▸ **Task to complete**
Beginning at the line that holds "湖北报纸 (862, 489)" and continuing to the last line of the data below, transcribe every line word for word, without pictures.

▸ **Collection entries**
»»
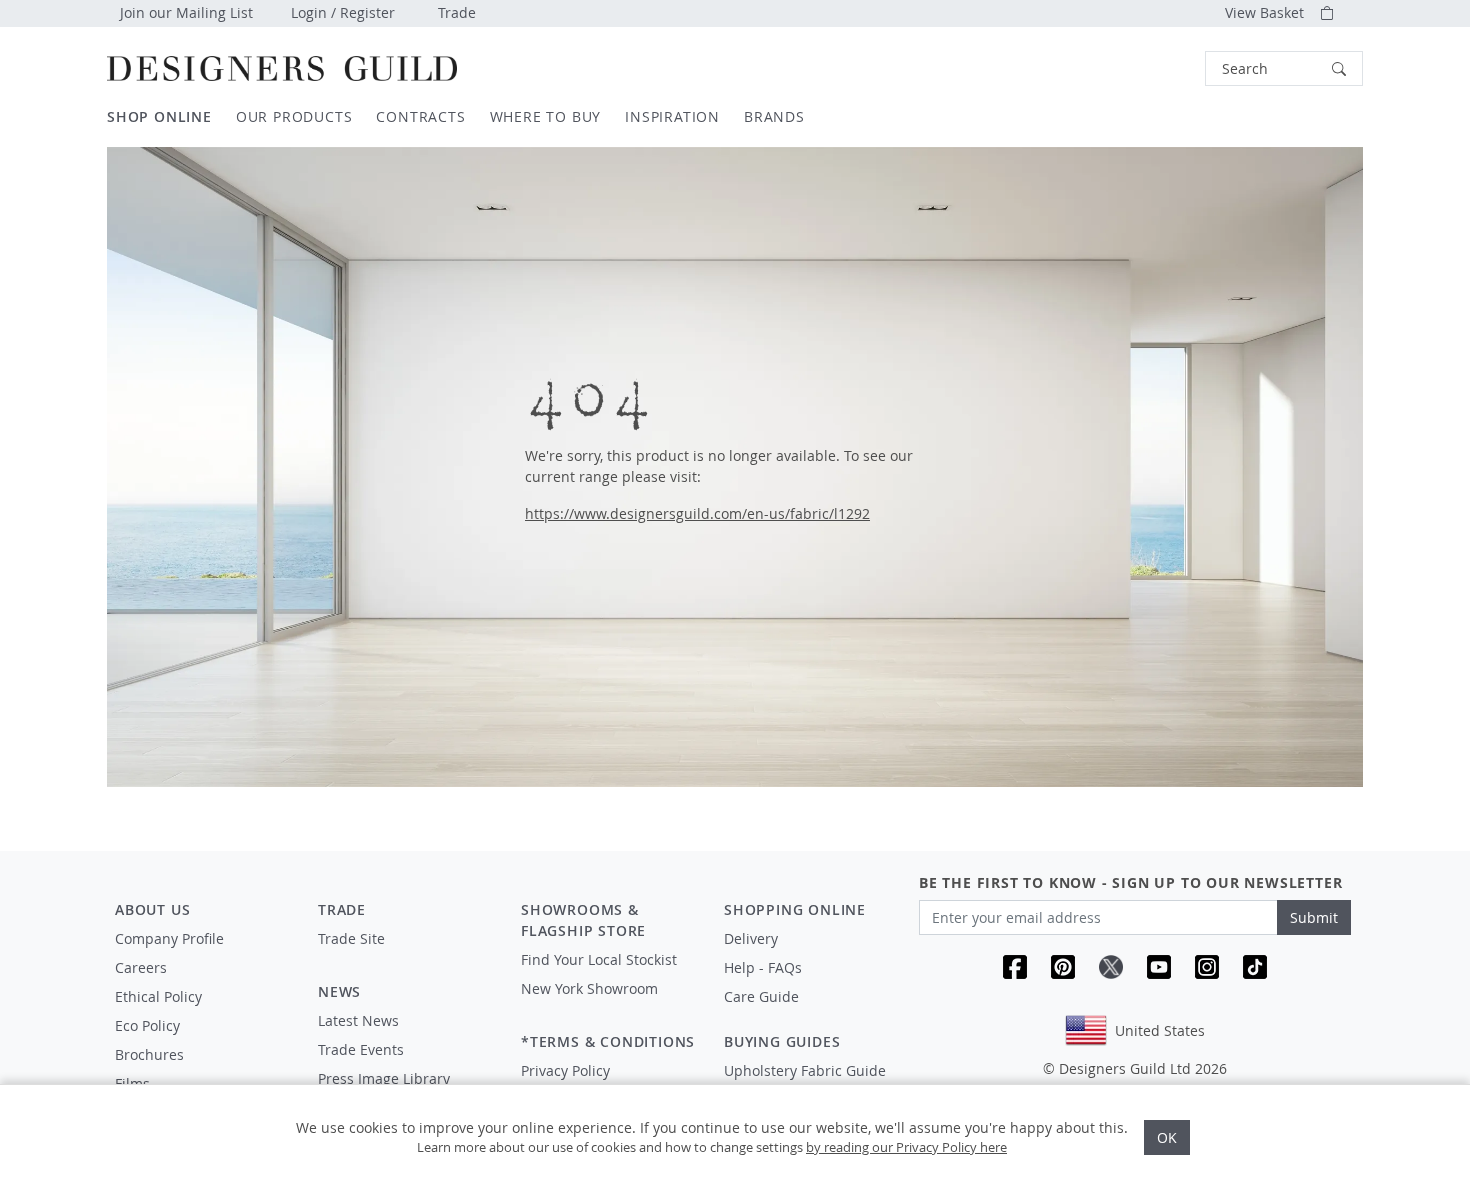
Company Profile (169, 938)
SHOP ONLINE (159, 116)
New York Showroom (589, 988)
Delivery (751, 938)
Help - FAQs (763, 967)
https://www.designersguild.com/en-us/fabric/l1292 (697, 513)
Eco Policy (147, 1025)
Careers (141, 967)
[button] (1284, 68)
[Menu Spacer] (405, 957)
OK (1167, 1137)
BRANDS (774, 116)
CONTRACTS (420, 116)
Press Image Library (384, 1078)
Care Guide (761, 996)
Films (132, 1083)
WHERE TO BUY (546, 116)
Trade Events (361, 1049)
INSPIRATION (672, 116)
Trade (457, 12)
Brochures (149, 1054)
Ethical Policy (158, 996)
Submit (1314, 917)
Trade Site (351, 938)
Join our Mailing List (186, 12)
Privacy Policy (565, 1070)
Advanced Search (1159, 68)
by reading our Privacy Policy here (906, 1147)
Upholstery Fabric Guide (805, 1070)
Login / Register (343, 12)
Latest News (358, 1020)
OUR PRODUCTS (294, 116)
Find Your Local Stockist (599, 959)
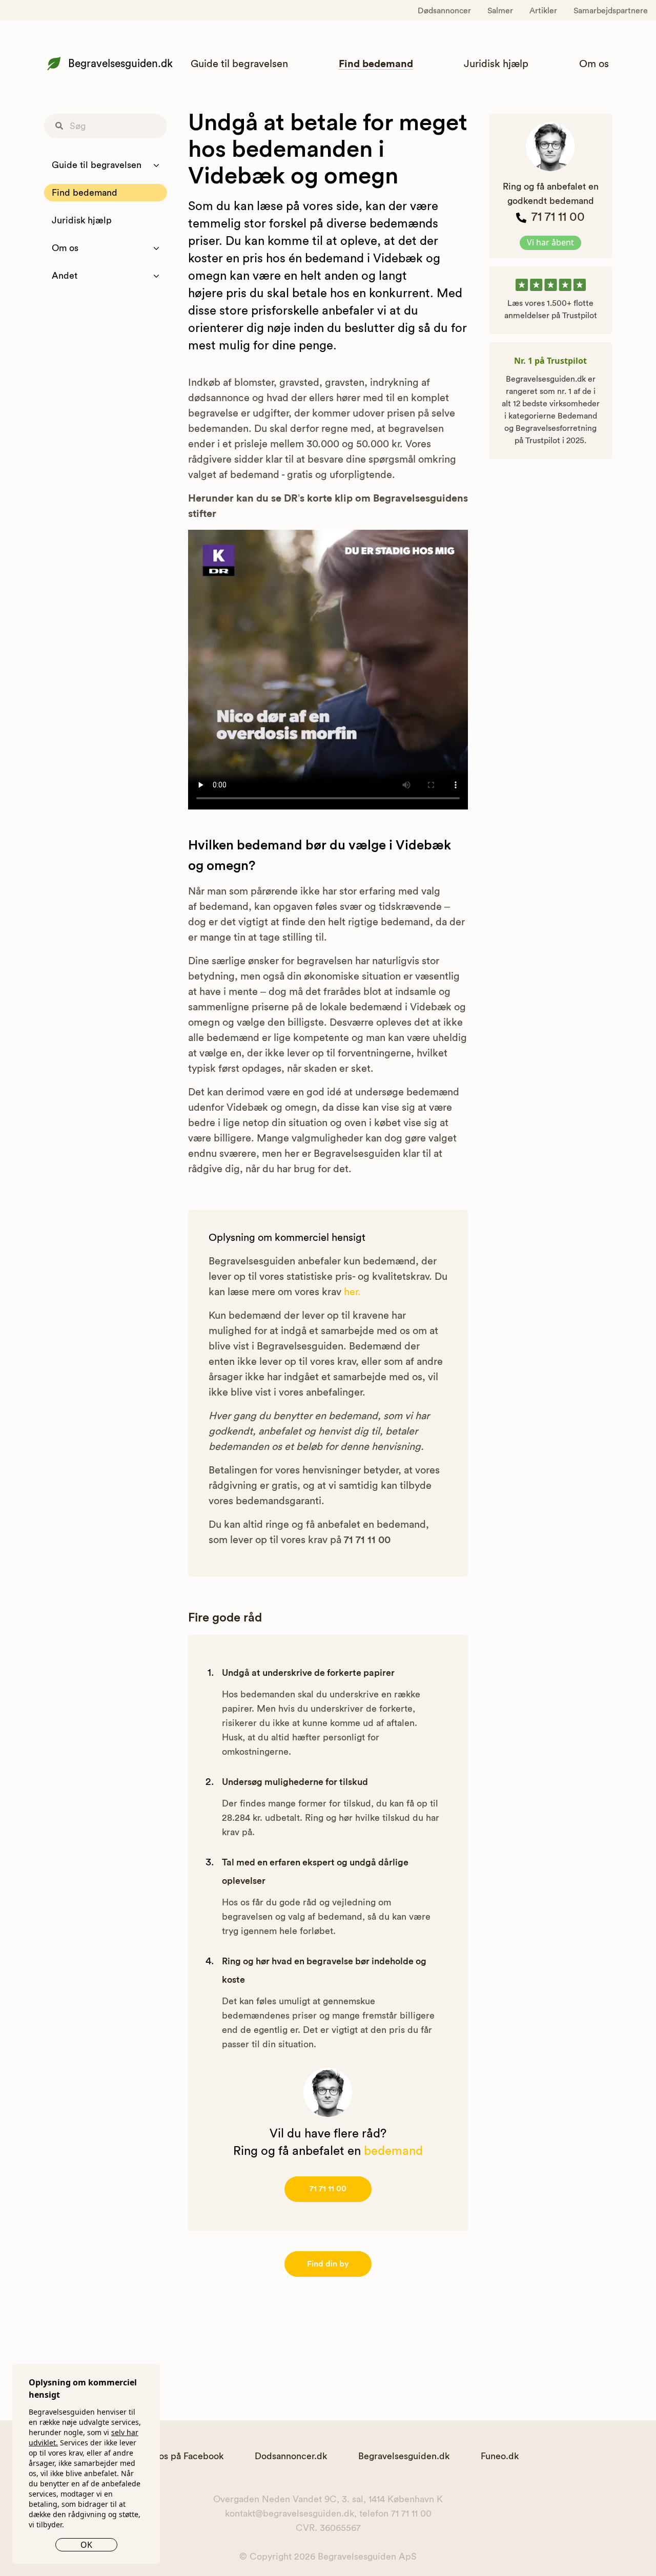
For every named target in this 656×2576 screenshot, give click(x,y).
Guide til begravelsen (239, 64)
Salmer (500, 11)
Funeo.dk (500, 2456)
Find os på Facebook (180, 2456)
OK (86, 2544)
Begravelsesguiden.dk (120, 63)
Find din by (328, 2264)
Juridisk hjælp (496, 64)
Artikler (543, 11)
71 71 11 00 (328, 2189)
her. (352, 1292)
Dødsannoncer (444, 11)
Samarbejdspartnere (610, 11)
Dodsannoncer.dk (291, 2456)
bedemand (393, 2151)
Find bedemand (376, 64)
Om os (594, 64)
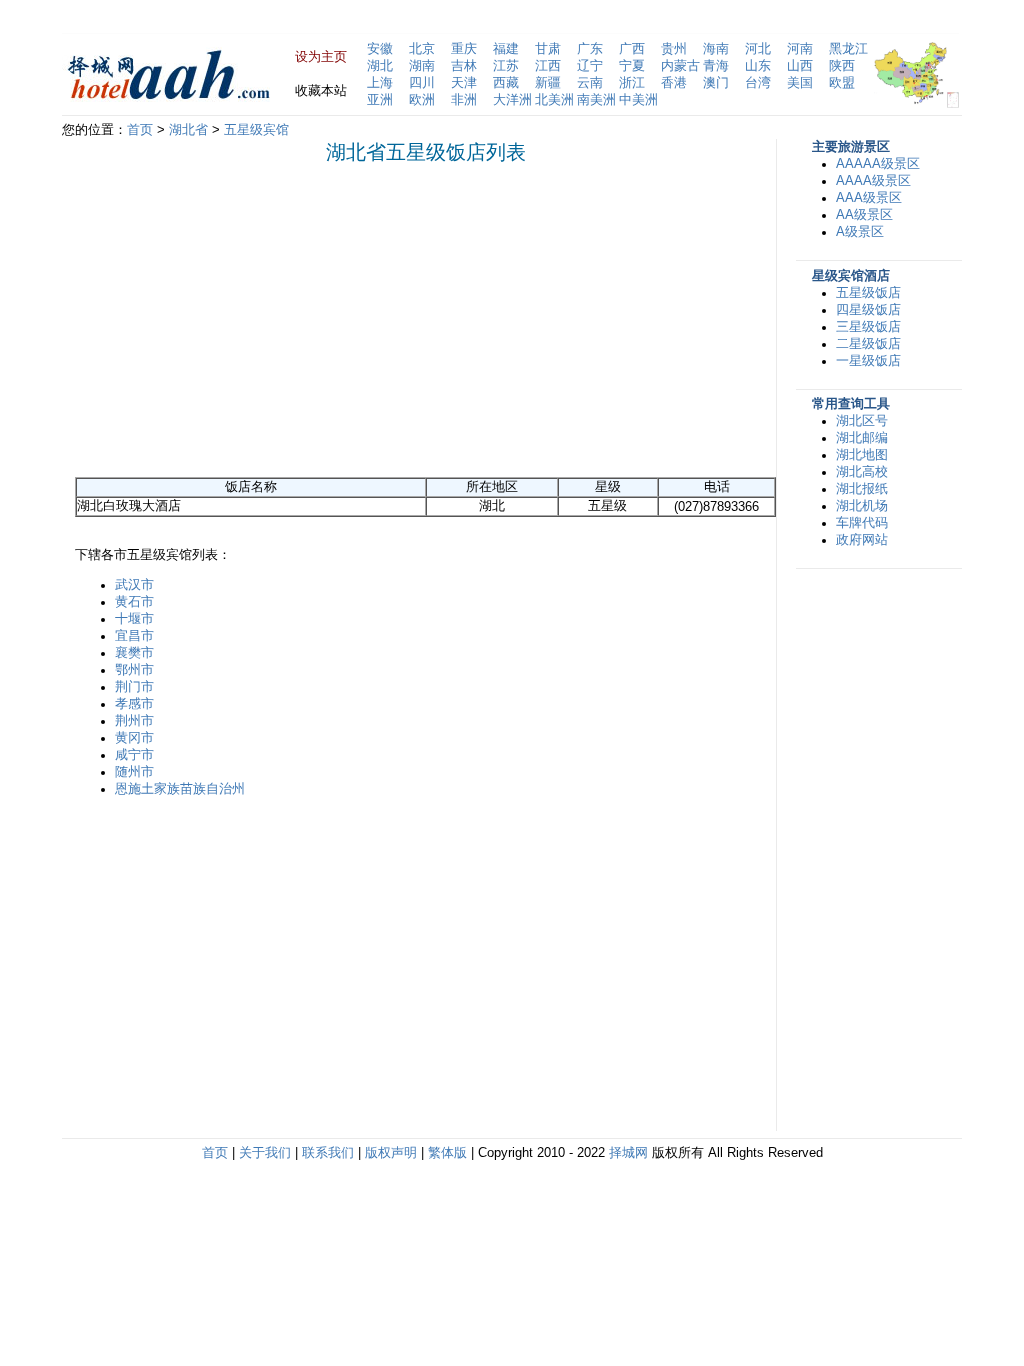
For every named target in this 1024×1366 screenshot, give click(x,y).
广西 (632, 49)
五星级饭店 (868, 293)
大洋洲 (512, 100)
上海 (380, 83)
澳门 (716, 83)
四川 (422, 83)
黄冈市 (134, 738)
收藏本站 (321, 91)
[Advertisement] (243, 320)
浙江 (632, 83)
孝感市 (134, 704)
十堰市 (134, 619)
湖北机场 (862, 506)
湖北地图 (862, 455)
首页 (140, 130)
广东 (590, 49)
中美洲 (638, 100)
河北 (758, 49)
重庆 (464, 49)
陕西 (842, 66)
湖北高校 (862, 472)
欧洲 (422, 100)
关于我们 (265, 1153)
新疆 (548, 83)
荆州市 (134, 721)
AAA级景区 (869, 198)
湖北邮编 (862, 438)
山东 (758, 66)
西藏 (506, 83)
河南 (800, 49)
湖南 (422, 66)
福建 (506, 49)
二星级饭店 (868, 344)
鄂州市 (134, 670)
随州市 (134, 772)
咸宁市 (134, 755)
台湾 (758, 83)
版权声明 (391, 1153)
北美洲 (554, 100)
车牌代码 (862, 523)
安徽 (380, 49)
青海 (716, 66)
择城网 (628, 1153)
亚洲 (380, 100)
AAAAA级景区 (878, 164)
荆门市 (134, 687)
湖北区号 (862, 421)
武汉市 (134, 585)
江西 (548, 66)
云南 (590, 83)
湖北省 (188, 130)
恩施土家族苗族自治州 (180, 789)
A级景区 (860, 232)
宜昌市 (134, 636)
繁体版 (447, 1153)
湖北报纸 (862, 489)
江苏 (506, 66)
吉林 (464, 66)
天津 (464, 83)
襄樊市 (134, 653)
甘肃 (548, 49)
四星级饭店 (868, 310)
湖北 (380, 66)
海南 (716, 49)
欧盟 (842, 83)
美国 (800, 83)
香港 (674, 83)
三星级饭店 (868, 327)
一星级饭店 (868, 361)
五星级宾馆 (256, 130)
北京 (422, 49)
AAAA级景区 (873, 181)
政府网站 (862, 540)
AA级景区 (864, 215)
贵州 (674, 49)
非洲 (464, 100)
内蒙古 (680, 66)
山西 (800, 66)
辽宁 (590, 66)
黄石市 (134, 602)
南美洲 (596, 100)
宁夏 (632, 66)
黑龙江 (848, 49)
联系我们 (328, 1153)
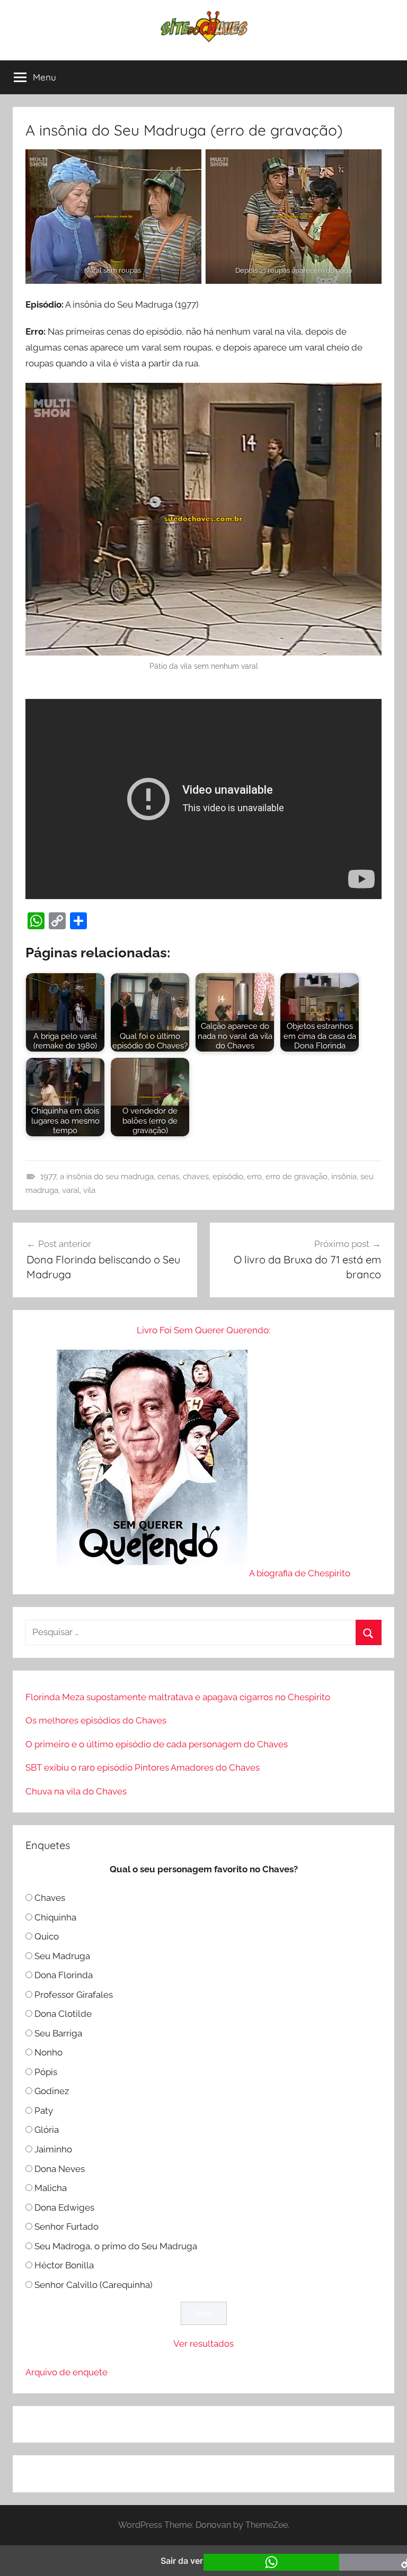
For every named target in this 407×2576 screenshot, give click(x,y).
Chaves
««
▸ **Answer box**
湖北报纸 (862, 489)
江苏 (506, 66)
吉林 (464, 66)
天津 (464, 83)
襄樊市 (134, 653)
甘肃 (548, 49)
四星级饭店 (868, 310)
湖北 (380, 66)
海南 (716, 49)
欧盟 (842, 83)
美国 (800, 83)
香港 (674, 83)
三星级饭店 (868, 327)
一星级饭店 (868, 361)
五星级宾馆 (256, 130)
北京 (422, 49)
AAAA级景区 (873, 181)
政府网站 (862, 540)
AA级景区 (864, 215)
贵州 (674, 49)
非洲 (464, 100)
内蒙古 (680, 66)
山西 (800, 66)
辽宁 (590, 66)
黄石市 (134, 602)
南美洲 (596, 100)
宁夏 (632, 66)
黑龙江 (848, 49)
联系我们 (328, 1153)
For every named target in this 407×2576 screenshot, give click(x,y).
Chaves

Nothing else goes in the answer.